Ализа помолчала, потом тяжело вздохнула.

— В прошлую зиму она гостила у нас. Почти целый месяц жила. Все плакала, вспоминала Рая. Да… К Раю она с детства всей душой тянулась.

Внимательно разглядывая лицо уже одряхлевшей Ализы, Еламан все еще находил еле заметные черты красоты, красоту Бобек. Совершенно седые, но все еще вьющиеся на висках волосы и маленький прямой нос — очень похожа была Бобек на Ализу.

На другой день Мунке опять ушел в море. К обеду ушла к родителям и Балкумис, взяв с собою ребенка. Мунке все еще не возвращался с улова, в доме наступила тишина. Еламан сидел на пороге, смотрел в море, прищурясь, перебирал струны домбры, и печальная песенка негромко журчала у землянки. Оставив дела по хозяйству, Ализа подсела к Еламану. Еламан повернулся спиной к морю и прислонил домбру к стенке.

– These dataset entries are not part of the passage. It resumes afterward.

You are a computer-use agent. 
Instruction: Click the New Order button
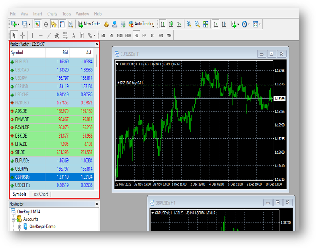[89, 24]
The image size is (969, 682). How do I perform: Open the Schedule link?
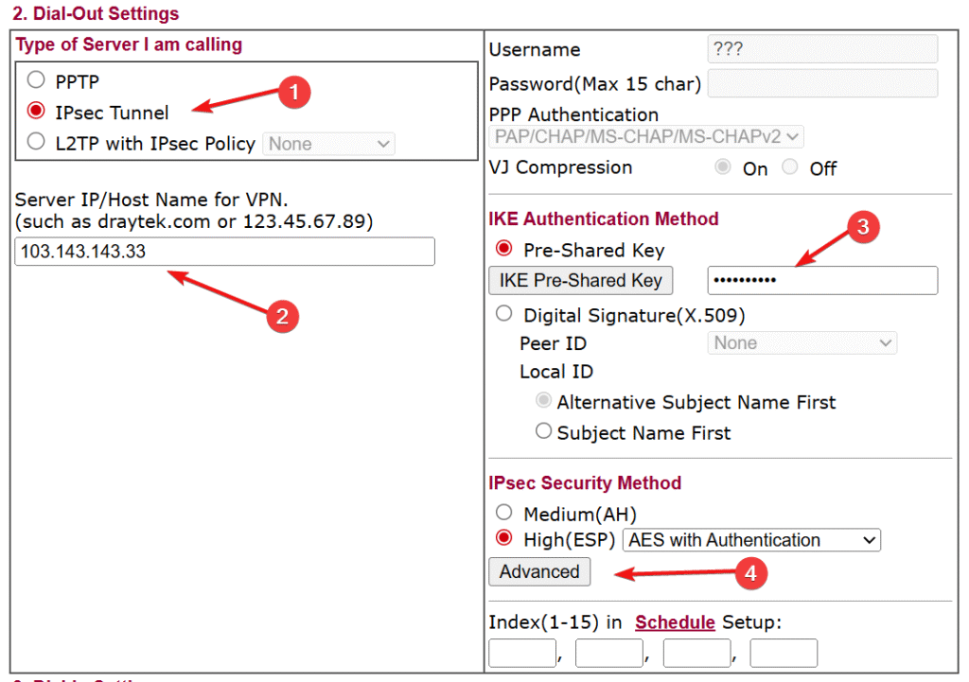675,621
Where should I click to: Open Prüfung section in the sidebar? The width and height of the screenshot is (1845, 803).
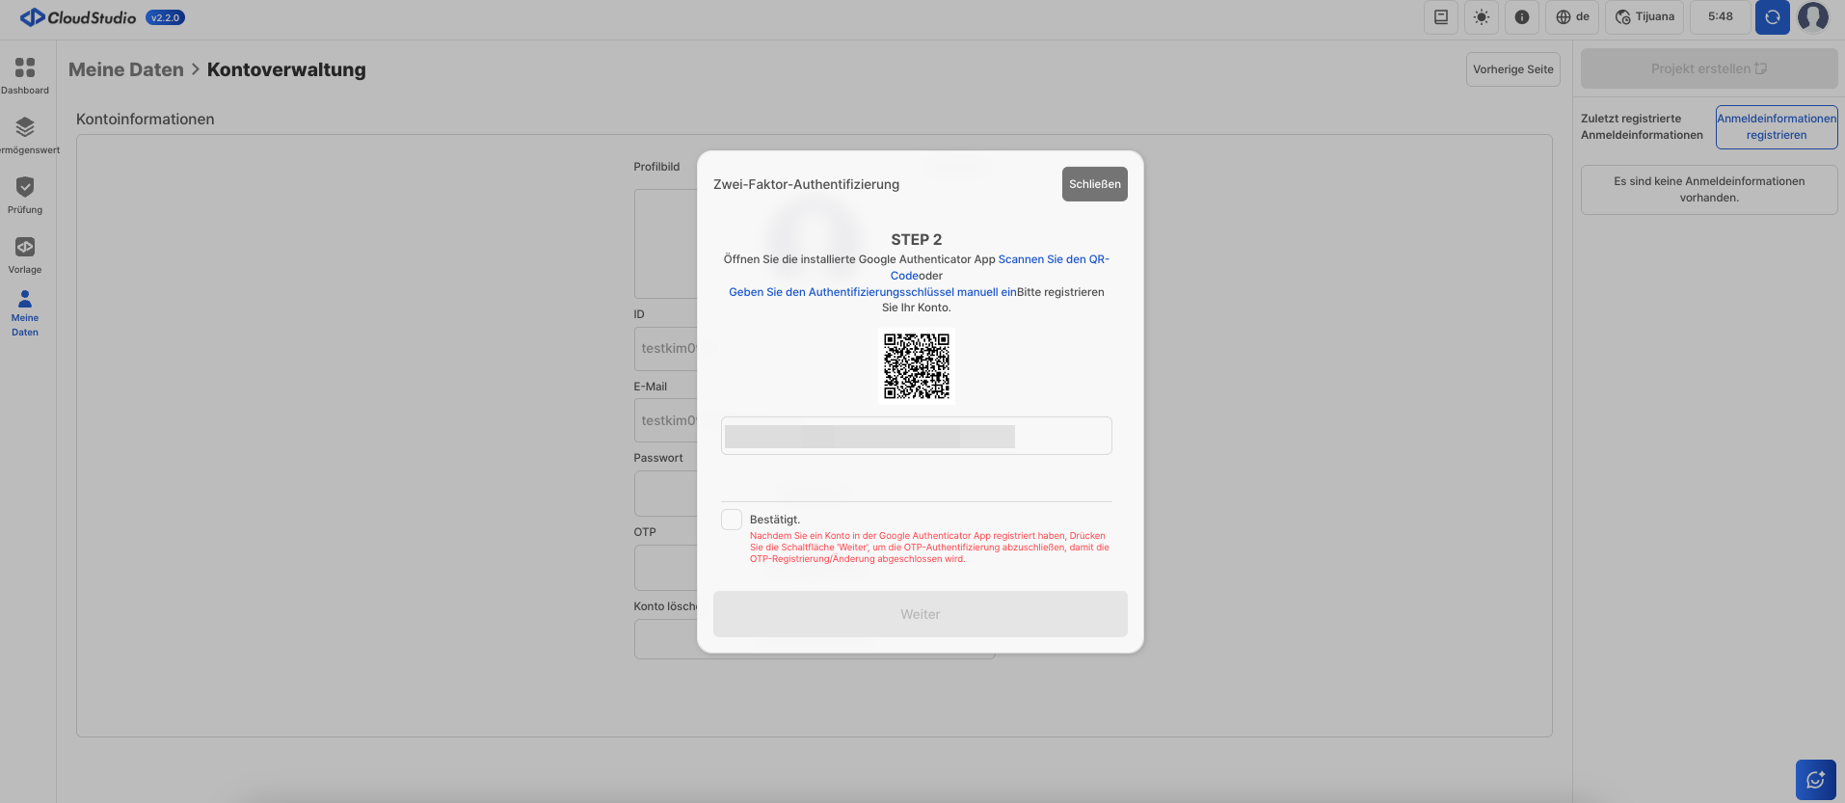(25, 195)
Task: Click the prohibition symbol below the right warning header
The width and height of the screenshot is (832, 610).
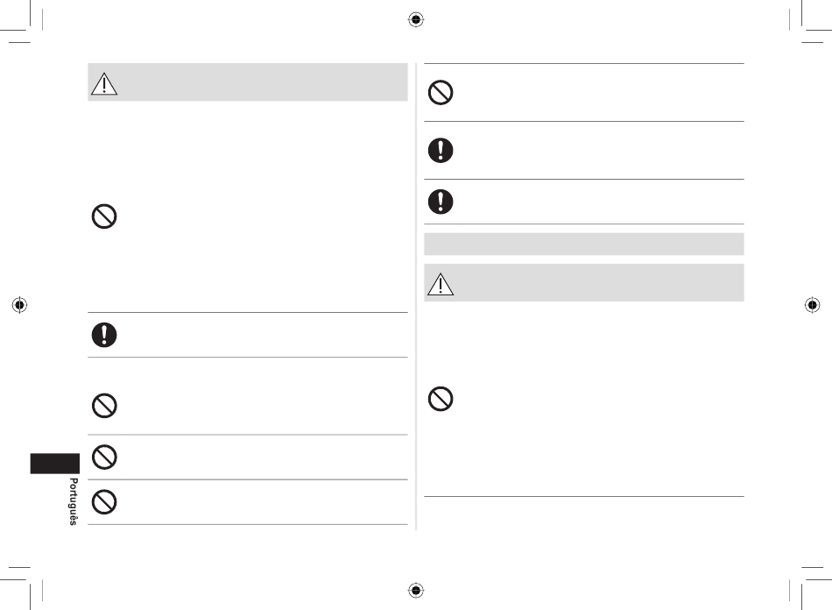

— Ты про меня все знаешь, — просто сказала Ализа. — Сколько было детей у меня, а вот осталась, как пень, одна… Иссушили они мою грудь и обрадовали подземное царство. Сорвал господь с груди моей цветы. Что мне было делать тогда, скажи!

Еламан молчал грустно.

— Старик мой несчастный всю жизнь мыкается в море… Не желала я ему своей доли, хотела чтобы хоть у него дети были. Вот и женила его на молодухе этой…

Ализа подождала, что скажет Еламан. А Еламан терпеть не мог как сварливую Каракатын, так и ее дочь. Но что он мог сказать?

— Правильно сделали, — тихо обронил он.

— Ах, родимый, откуда же правильно? — горячо возразила Ализа. — Выхода тогда у нас не было. Просто хотелось мне быть чистой перед богом. Да, видно, совсем тогда из ума выжила. Не на ту напала. Желая Мунке добра, беду ввела в дом, вот что! Где уж там быть толку, когда мира в семье нет?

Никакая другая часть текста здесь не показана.